窃盗症と摂食障害との関係

長年、摂食障害の患者の治療に取り組んでいる内科医の鈴木眞理氏(政策研究大学院大教授)によると、「摂食障害の方は飢えているので、思わず食べ物に手が出ることがある。背景には複合要因があるが、些細な食べ物の窃盗は8割方、摂食障害の症状だと思っていい」と話す。ただし、専門家によっても見解に差があるという。

15年以上も摂食障害に苦しんできた原さんが、回復の過程に入ることができたのはなぜか。

 昨年の2月、3月は自分で自分の首を絞めたこともありましたが、死にたくても死ねなかった。でも、自分のことを打ち明けたことで、たくさんの方が私を応援してくれた。平日は会社、休日は陸上という2つの私が輝ける居場所ができたから。

欲しかった居場所ができたことが大きいと、原さんは笑みを見せた。

 会社は、自分の事情をすべて知った上で雇ってくれています。外ではたくさんのランナーさんと接する機会を与えてくれた陸上関係者との出会いがきっかけで、また元気になれました。最近は、マラソン大会でスタッフやゲストランナーとして外に出る機会も多くなり、たくさんの人と出会っています。過去の自分ではなく、今の自分を見て接して下さるのがうれしくて、「よし、頑張ろう」と毎回毎回、勇気をいただいています。

「今ではこんなに笑えるようになった」と笑顔を見せる原さん
「今ではこんなに笑えるようになった」と笑顔を見せる原さん

カミングアウトで楽になった

摂食障害という病気を明かすことは、非常に勇気のいることだ。原さんがカミングアウトを決めた大きな理由の1つは、執行猶予中の再犯で逮捕された勾留期間中にあるという。
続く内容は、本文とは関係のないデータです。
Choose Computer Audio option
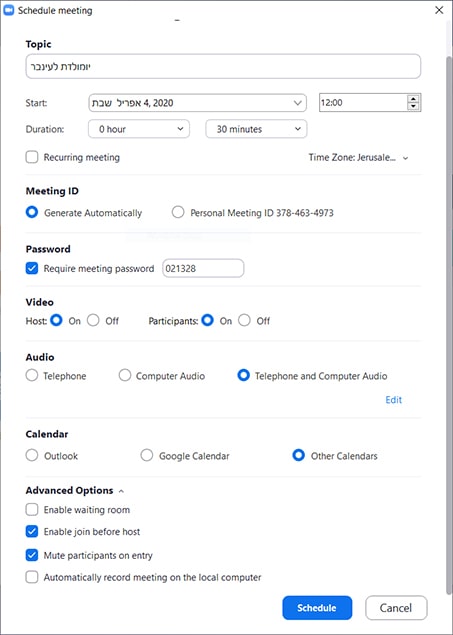This screenshot has width=453, height=635. 125,375
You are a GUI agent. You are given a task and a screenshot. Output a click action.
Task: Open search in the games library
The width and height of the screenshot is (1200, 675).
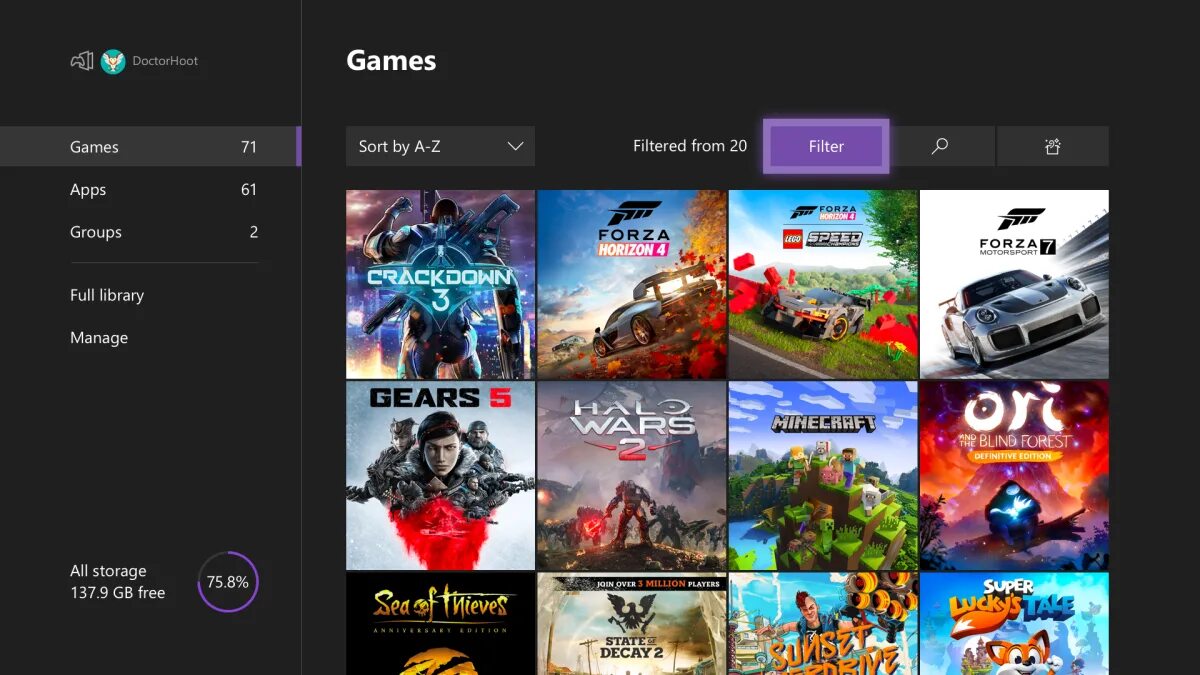click(938, 146)
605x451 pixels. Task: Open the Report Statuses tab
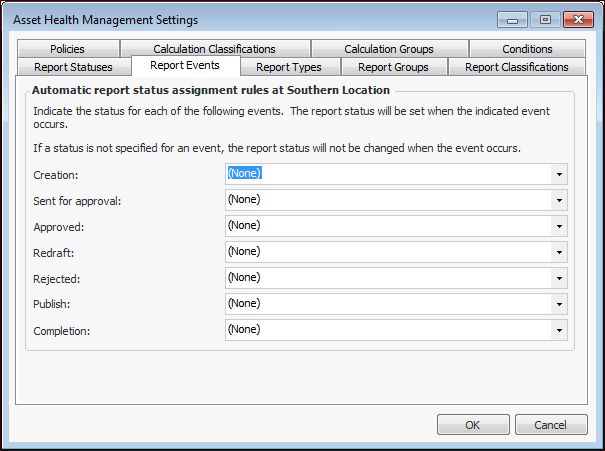[74, 67]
 弁護士さんに「死にたくても死ねなかった」と伝えたら、「病気を克服することで、たくさんの人が元気になるんだよ」と言われて、それがすごくうれしかった。「こんな自分でも、人の役に立てるんだ」と思ったら、まずは自分のダメなところを隠さないで、すべてを打ち明けようと。「みんな私のことは知っている。もう隠さなくていい」と思った時、すごく気持ちが楽になった。今まで誰にも相談できなかったけど、ちょっと辛いことがあれば言えるようになったし、何かあれば相談に乗ってくれる人がいると思うだけで、すごく楽になった。

ただ、摂食障害、窃盗症とはまだ闘っている。

 いつまた、症状が現れるか分からない。ずっと病気との闘いだと思っています。

厚生労働省によると、摂食障害の患者推定数は約23万人(1998年時点)で9割以上が女性。20年間で約10倍増えているが、医療機関を受診していない潜在層を含めるともっと多いとされる。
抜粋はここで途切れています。